Ballo in Maschera: grande musica nello scatolone della Cavea

Firenze – Neppure il petardo fatto esplodere nei dintorni da qualche tifoso felice per la vittoria viola a Lecce ha potuto rompere la magia di un’opera-concerto per la prima volta eseguita nella Cavea del teatro del Maggio.

Come del resto il tramonto roseo sulle colline e l’aria fresca e tersa del dopo temporale ha reso naturale e credibile persino “la rivedrò nell’estasi, raggiante di pallor”, uno degli ossimori del libretto di Antonio Somma che hanno fatto sorridere generazioni di melomani.

Un’esperienza del tutto inattesa quella di assistere al Ballo in Maschera sul tetto di un teatro senza sipario, costumi e azione drammatica, e uscire giulivi e contenti esattamente come se avessimo visto pugnalare il Conte di Warwick nel fervore di una festa secentesca.

Nonostante le proverbiali forzature linguistiche del libretto (ma anche grazie alla fantasia letteraria di Somma), l’opera è una delle più riuscite di Verdi, come intreccio noir nazional-popolare (corna, streghe, vendetta, assassinio), e come rapporto espressivo fra parole e musica. L’averla proposta utilizzando per la prima volta quella specie di scatolone sospeso nell’aria ha aggiunto un di più alla immaginazione fantastica degli spettatori che probabilmente hanno fatto ricorso a esperienze di messinscena passate per visualizzare la vicenda.

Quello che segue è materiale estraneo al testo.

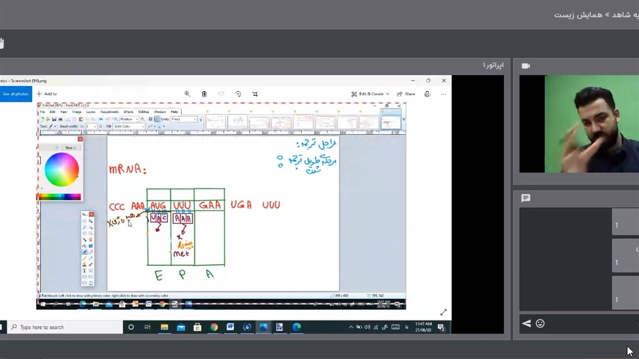Click the chat bubble panel icon

click(526, 198)
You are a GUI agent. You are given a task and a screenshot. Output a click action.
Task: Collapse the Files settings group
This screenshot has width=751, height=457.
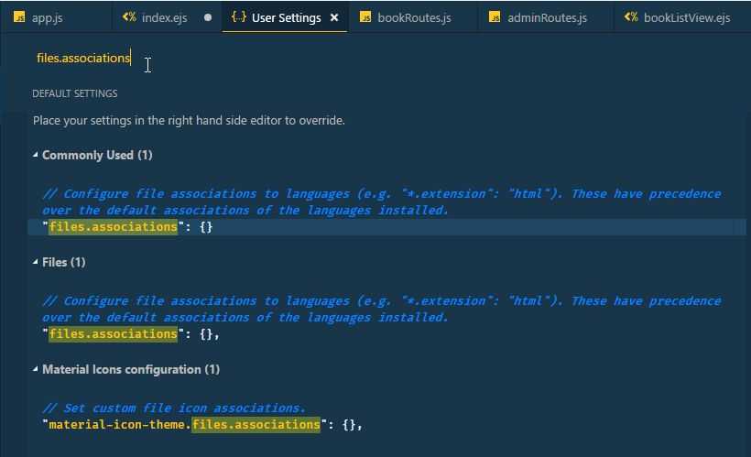pyautogui.click(x=36, y=263)
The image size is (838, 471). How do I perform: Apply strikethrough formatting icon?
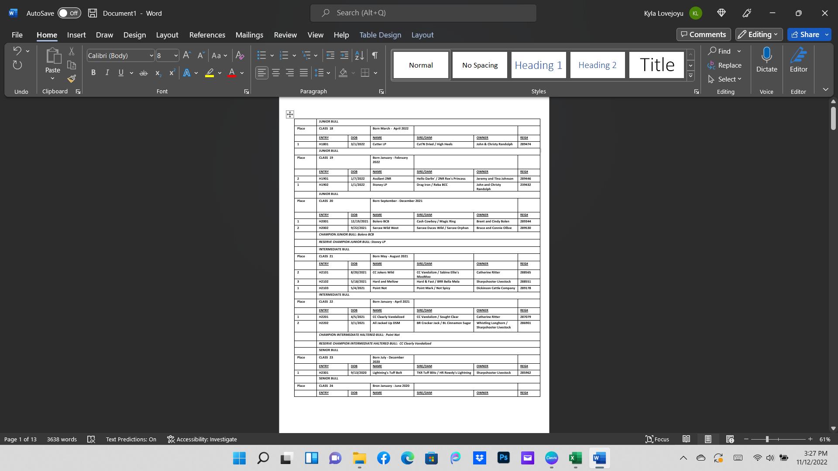point(143,73)
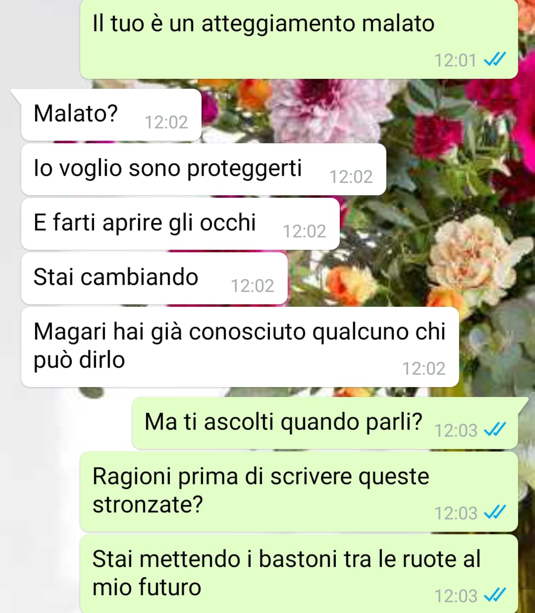This screenshot has height=613, width=535.
Task: Tap the 12:02 timestamp beside 'aprire gli occhi'
Action: [305, 231]
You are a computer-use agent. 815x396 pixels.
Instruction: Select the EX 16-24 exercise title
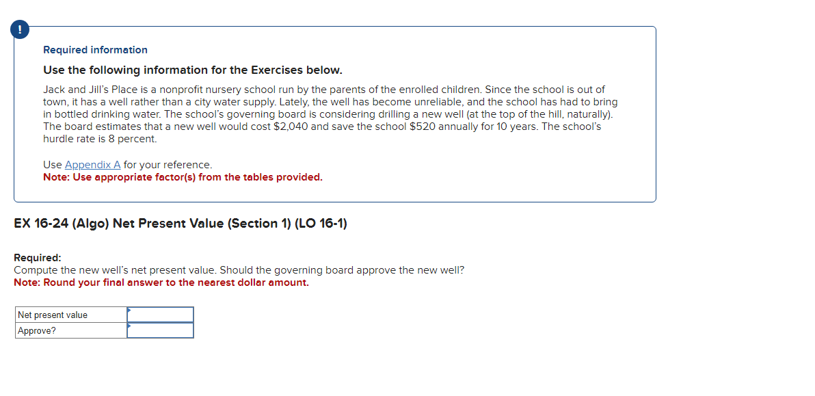pyautogui.click(x=180, y=223)
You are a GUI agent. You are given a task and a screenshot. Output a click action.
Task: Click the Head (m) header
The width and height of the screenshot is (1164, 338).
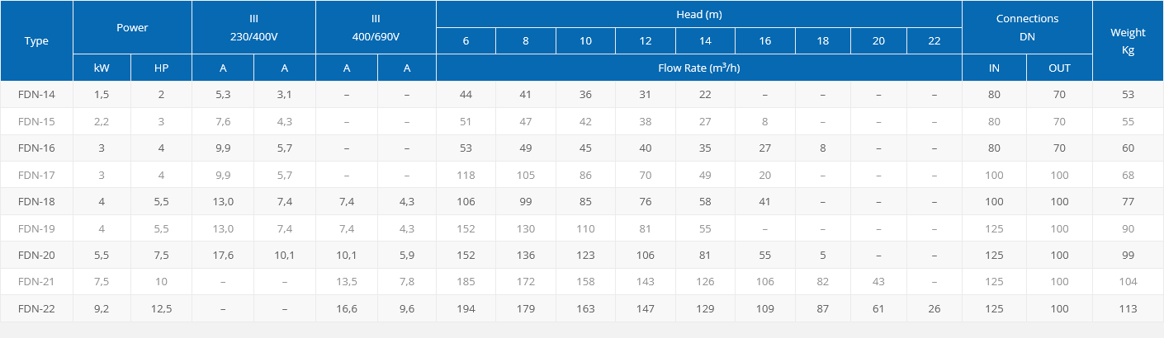699,14
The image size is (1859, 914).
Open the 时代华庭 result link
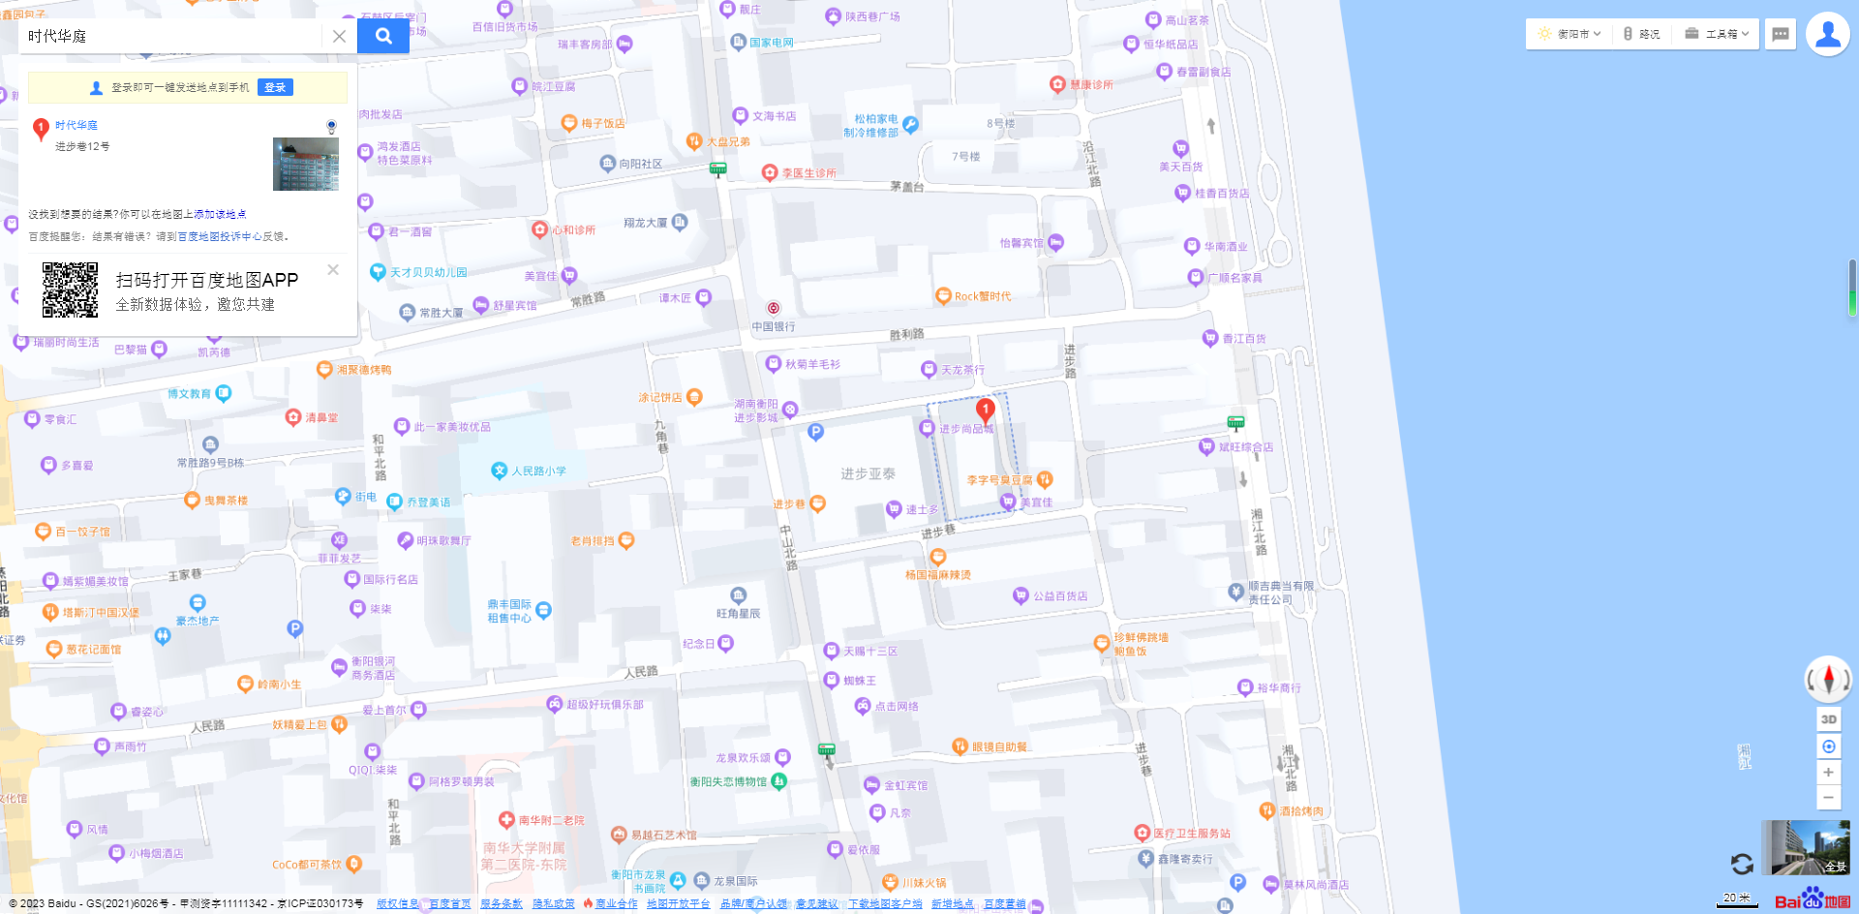pos(76,125)
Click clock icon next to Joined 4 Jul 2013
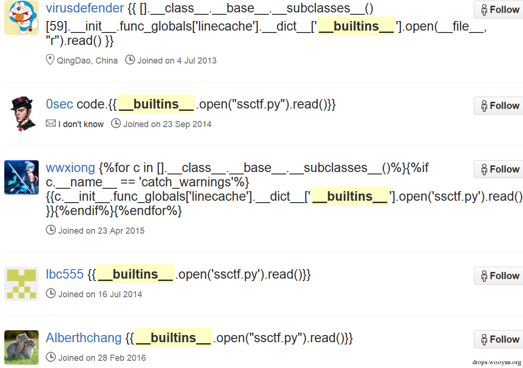The height and width of the screenshot is (368, 523). (x=130, y=60)
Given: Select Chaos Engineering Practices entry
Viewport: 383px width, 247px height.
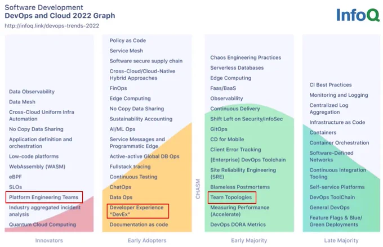Looking at the screenshot, I should tap(246, 57).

Aggiungeteci  uno dei migliori cast di cantanti (Francesco Meli, Riccardo; Carlos Alvarez, Renato; Krassimira Stoyanova, Amelia; Judit Kutasi, Ulrica e tutti gli altri) con voce a prova di open air, un direttore di grande professionalità verdiana come Carlo Rizzi e un’orchestra e un coro del Maggio che, metteteli anche sott’acqua, sono in grado di produrre un suono compatto  e meravigliosamente pulito.

Nessun problema di acustica nella cavea, in basso e in alto (forse più in alto è addirittura migliore). Certo bisogna scontare qualche interferenza esterna (il petardo, l’aereo che scende verso Peretola, un paio di ambulanze), ma nulla ha rotto veramente la partecipazione emotiva degli spettatori. L’alternarsi delle scene e delle situazioni è stato  suggerito da qualche buona idea registica: coro maschile a sinistra, coro femminile a destra, protagonisti che entrano ed escono dalla scena secondo le indicazioni librettistiche.

Rizzi ha dovuto sbracciarsi molto per farsi vedere dal coro, e così ci ha messo del suo nel sottolineare i passaggi più drammatici della vicenda ambientata nel New England.

Come episodio del “nuovo inizio” della vita culturale fiorentina (Cristina Giachi, vicesindaco) una serata riuscita, anche se forse il sovrintendente Pereira potrebbe in futuro stabilire una fascia di prezzo loggionistica per i gradoni più alti della cavea.